++++ EXCERPT ++++

The Analyst SQL Track: Financial Expertise

Financial transformations follow a completely different pattern. Our data analyst works directly in the production database, creating sophisticated views that capture complex business logic:

CREATE OR ALTER VIEW [contoso].[v_SFO_MRR_Forecast] AS 
SELECT
    C_SFID, C_AccountID, C_CustomerID, SM_SubscriptionID,
    DD_Date, C_Number, SM_CurrencyIsoCode, SM_MRR,
    
    -- Business-specific MRR type classification
    CASE WHEN SM_MRR=0 THEN 
        CASE WHEN ISNULL(c.C_RenewalPeriod,0)=0 
            THEN 'expected (No-AutoRenewal)' 
            ELSE 'expected (AutoRenewal)' 
        END 
    ELSE 
        CASE WHEN dd.DD_Date < ISNULL(C_Next_Contract_Term_End_Date, '1900-01-01') 
            THEN 'Contracted' 
            ELSE 'expected (AutoRenewal)' 
        END 
    END MRR_Type,
    
    -- Contract-specific hardcoded exceptions for data quality
    CASE WHEN C_Number IN ('C-2459','C-2460') AND P_Code IN ('CT_M_E') 
        THEN 1080.75  -- Fixed MRR for specific contracts with unfixable data issues
    ELSE 
        CASE WHEN a.AC_SFID ='0017Q000003ZXYpQAO' 
            THEN _MRR.MRR / (100-contoso.fn_SFO_Discount(SM_SubscriptionID, SM_ProductID, DD_Date, 
                             CASE WHEN SM_MRR<>0 THEN 0 ELSE 1 END))*100 
            ELSE _MRR.MRR 
        END
    END MRR_final

FROM contoso.SFO_ContractContoso c
INNER JOIN contoso.SFO_Subscription s ON c.C_SFID = s.S_Contract
INNER JOIN dbo.TBL_Dimension_Date dd ON /* date range logic */
-- Complex joins and business logic continue...

++++

- _TASK 1_:
Copy the MRR forecast excerpt from "-- Business-specific MRR" up to and including "< ISNULL(C_Next_Contract_Term_End_Date, '1900-01-01')", renaming "C_RenewalPeriod" to "C_AutoRenewPeriod".
- _TASK 2_:
What comes next in the MRR forecast excerpt? Continue it from its final line.

++++ GIVEN RECORDS ++++

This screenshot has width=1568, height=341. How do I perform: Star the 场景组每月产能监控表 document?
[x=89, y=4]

++++
++++ GIVEN RECORDS ++++

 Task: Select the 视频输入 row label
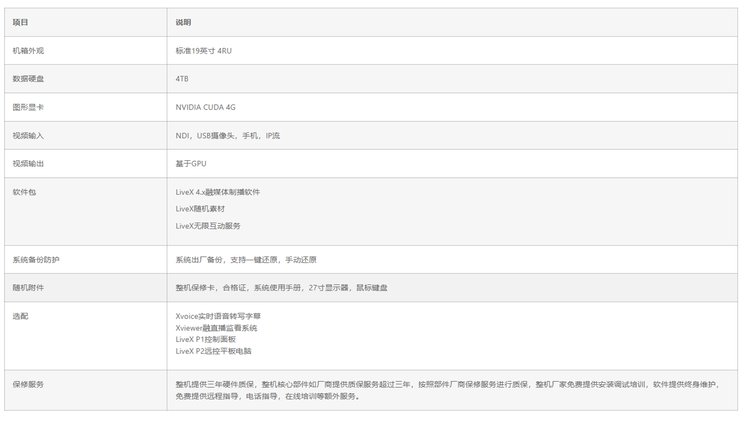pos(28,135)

++++

- _TASK RESPONSE 1_:
-- Business-specific MRR type classification
    CASE WHEN SM_MRR=0 THEN 
        CASE WHEN ISNULL(c.C_AutoRenewPeriod,0)=0 
            THEN 'expected (No-AutoRenewal)' 
            ELSE 'expected (AutoRenewal)' 
        END 
    ELSE 
        CASE WHEN dd.DD_Date < ISNULL(C_Next_Contract_Term_End_Date, '1900-01-01')

- _TASK RESPONSE 2_:
This view demonstrates several patterns that would be difficult to implement in dbt:

Contract-Specific Exceptions: Hardcoded fixes for specific contract numbers where upstream data quality issues can’t be resolved.

Custom Function Integration: References to business-specific functions like contoso.fn_SFO_Discount() that implement proprietary calculation logic.

Financial Domain Logic: MRR type classification and revenue recognition rules that require deep business knowledge.

Pipeline Orchestration and Consistency

The dual-track approach requires careful orchestration to maintain data consistency. Our pipeline structure separates initialization, view management, and data loading:

Init Pipeline: Creates clean state

Drop and recreate table schemas
Create custom functions via embedded SQL script actions
Trigger views pipeline to establish view definitions
Run daily pipeline for initial data load

Views Pipeline: Dependency-managed view creation

{
    "name": "v_SFO_MRR_Forecast",
    "type": "Script",
    "dependsOn": [
        {
            "activity": "v_SFO_SubscriptionMetric_DateRange",
            "dependencyConditions": ["Succeeded"]
        }
    ],
    "typeProperties": {
        "scripts": [
            {
                "type": "Query",
                "text": "CREATE OR ALTER VIEW [contoso].[v_SFO_MRR_Forecast] AS..."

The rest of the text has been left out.